● **SOURCE MATERIAL**
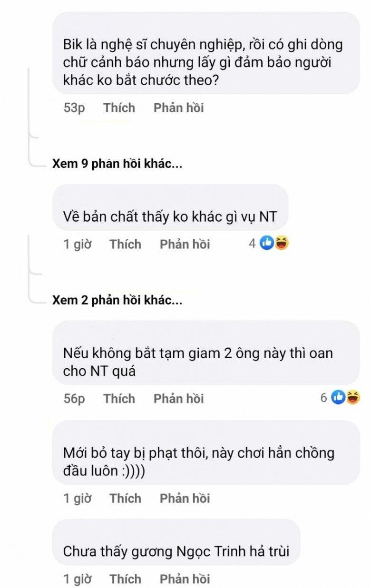Click Phản hồi under 'Về bản chất' comment

(x=185, y=245)
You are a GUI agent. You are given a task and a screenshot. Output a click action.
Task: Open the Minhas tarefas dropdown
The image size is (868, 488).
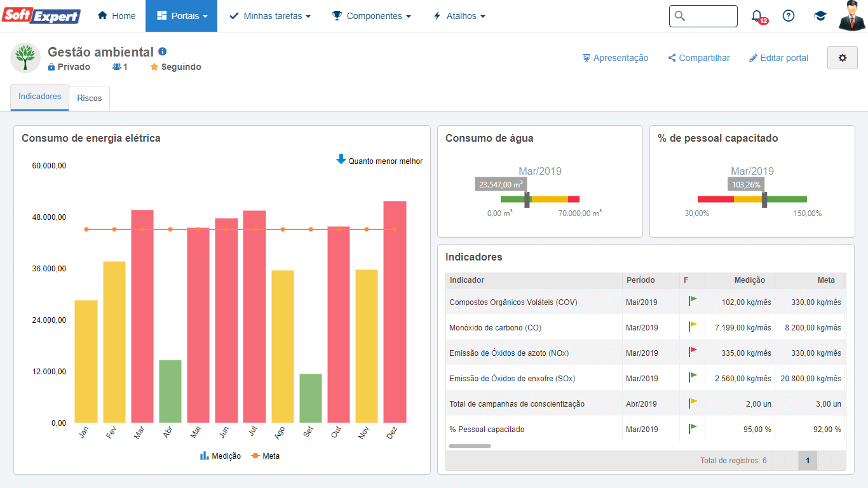270,16
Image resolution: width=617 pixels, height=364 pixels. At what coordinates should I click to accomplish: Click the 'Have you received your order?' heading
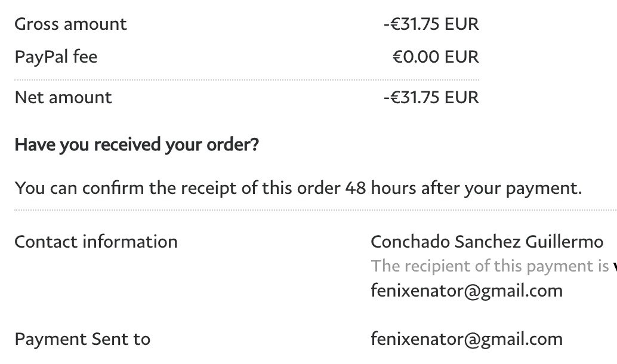click(137, 145)
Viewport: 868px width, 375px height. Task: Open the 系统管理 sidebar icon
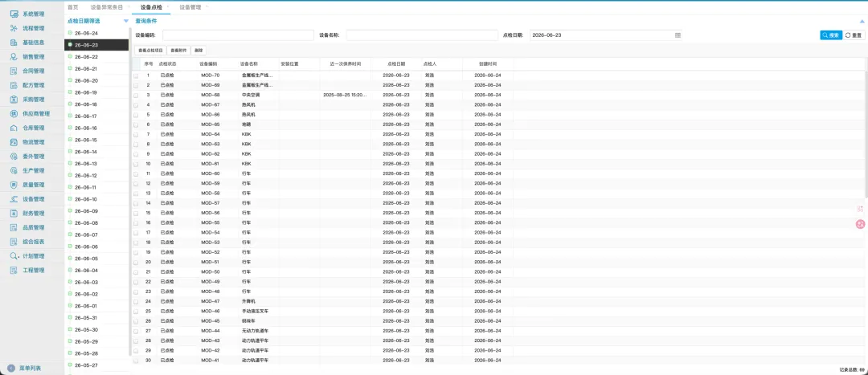coord(14,14)
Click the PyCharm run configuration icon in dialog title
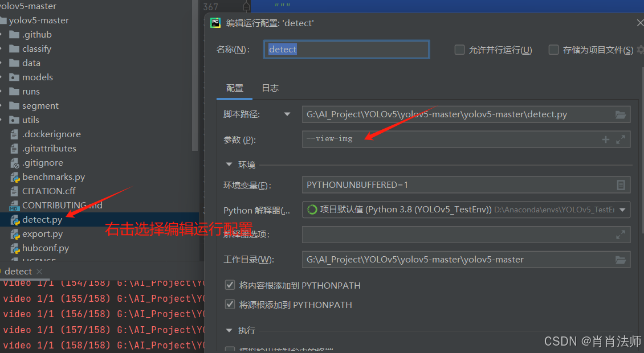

● **YOUR TASK**
What is needed is an exact restatement of every line from the one containing "The image size is (868, 488)." through the last line of the records, pictures left out.

● **FINAL ANSWER**
The image size is (868, 488).
270,16
Image resolution: width=617 pixels, height=364 pixels. At what coordinates should I click to accomplish: Click the 'Have you received your order?' heading
click(137, 145)
Viewport: 868px width, 375px height. Task: Open the 系统管理 sidebar icon
coord(14,14)
Click the PyCharm run configuration icon in dialog title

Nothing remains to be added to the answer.